**WORK ORDER:** Make a verbatim copy of all the records.

[Stored data]
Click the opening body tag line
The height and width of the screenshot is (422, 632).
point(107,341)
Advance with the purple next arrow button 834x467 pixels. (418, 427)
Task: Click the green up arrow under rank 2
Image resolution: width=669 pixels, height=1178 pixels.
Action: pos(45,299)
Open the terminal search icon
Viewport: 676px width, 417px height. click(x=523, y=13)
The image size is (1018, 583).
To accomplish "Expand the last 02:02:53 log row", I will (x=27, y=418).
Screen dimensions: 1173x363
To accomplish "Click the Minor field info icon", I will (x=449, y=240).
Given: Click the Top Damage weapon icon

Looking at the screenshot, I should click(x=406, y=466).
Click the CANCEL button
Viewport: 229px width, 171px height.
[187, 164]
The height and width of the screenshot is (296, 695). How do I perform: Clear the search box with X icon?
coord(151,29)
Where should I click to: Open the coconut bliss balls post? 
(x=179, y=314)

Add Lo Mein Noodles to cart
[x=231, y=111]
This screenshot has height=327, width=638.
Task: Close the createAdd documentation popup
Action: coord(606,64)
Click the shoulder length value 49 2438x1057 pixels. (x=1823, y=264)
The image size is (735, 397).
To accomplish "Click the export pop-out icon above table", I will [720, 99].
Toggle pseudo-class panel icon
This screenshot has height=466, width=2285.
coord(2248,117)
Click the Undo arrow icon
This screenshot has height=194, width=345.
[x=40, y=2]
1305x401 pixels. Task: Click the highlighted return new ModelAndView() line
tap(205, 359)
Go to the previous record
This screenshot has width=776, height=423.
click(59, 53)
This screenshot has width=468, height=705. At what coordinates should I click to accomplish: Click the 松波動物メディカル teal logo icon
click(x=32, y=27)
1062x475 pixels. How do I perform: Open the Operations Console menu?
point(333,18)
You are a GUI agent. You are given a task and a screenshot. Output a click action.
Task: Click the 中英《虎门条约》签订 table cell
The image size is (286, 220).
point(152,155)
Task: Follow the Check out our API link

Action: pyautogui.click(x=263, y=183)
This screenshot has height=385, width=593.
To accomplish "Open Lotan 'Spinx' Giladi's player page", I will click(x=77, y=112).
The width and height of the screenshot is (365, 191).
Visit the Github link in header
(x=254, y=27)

**PROBLEM SOLUTION:**
Click the opening body tag line
The height and width of the screenshot is (422, 632).
point(107,341)
Advance with the purple next arrow button 834x467 pixels. (418, 427)
Task: Click the green up arrow under rank 2
Image resolution: width=669 pixels, height=1178 pixels.
Action: pos(45,299)
Open the terminal search icon
Viewport: 676px width, 417px height. click(x=523, y=13)
The image size is (1018, 583).
To accomplish "Expand the last 02:02:53 log row", I will (x=27, y=418).
Screen dimensions: 1173x363
To accomplish "Click the Minor field info icon", I will (x=449, y=240).
Given: Click the Top Damage weapon icon

Looking at the screenshot, I should click(x=406, y=466).
Click the CANCEL button
Viewport: 229px width, 171px height.
[187, 164]
The height and width of the screenshot is (296, 695). How do I perform: Clear the search box with X icon?
coord(151,29)
Where should I click to: Open the coconut bliss balls post? 
(x=179, y=314)

Add Lo Mein Noodles to cart
[x=231, y=111]
This screenshot has height=327, width=638.
Task: Close the createAdd documentation popup
Action: coord(606,64)
Click the shoulder length value 49 2438x1057 pixels. (x=1823, y=264)
The image size is (735, 397).
To accomplish "Click the export pop-out icon above table", I will [720, 99].
Toggle pseudo-class panel icon
This screenshot has height=466, width=2285.
coord(2248,117)
Click the Undo arrow icon
This screenshot has height=194, width=345.
[x=40, y=2]
1305x401 pixels. Task: Click the highlighted return new ModelAndView() line
tap(205, 359)
Go to the previous record
This screenshot has width=776, height=423.
click(59, 53)
This screenshot has width=468, height=705. At what coordinates should I click to accomplish: Click the 松波動物メディカル teal logo icon
click(x=32, y=27)
1062x475 pixels. How do I perform: Open the Operations Console menu?
point(333,18)
You are a GUI agent. You are given a task and a screenshot. Output a click action.
Task: Click the 中英《虎门条约》签订 table cell
The image size is (286, 220).
point(152,155)
Task: Follow the Check out our API link

Action: pyautogui.click(x=263, y=183)
This screenshot has height=385, width=593.
To accomplish "Open Lotan 'Spinx' Giladi's player page", I will click(x=77, y=112).
The width and height of the screenshot is (365, 191).
Visit the Github link in header
(x=254, y=27)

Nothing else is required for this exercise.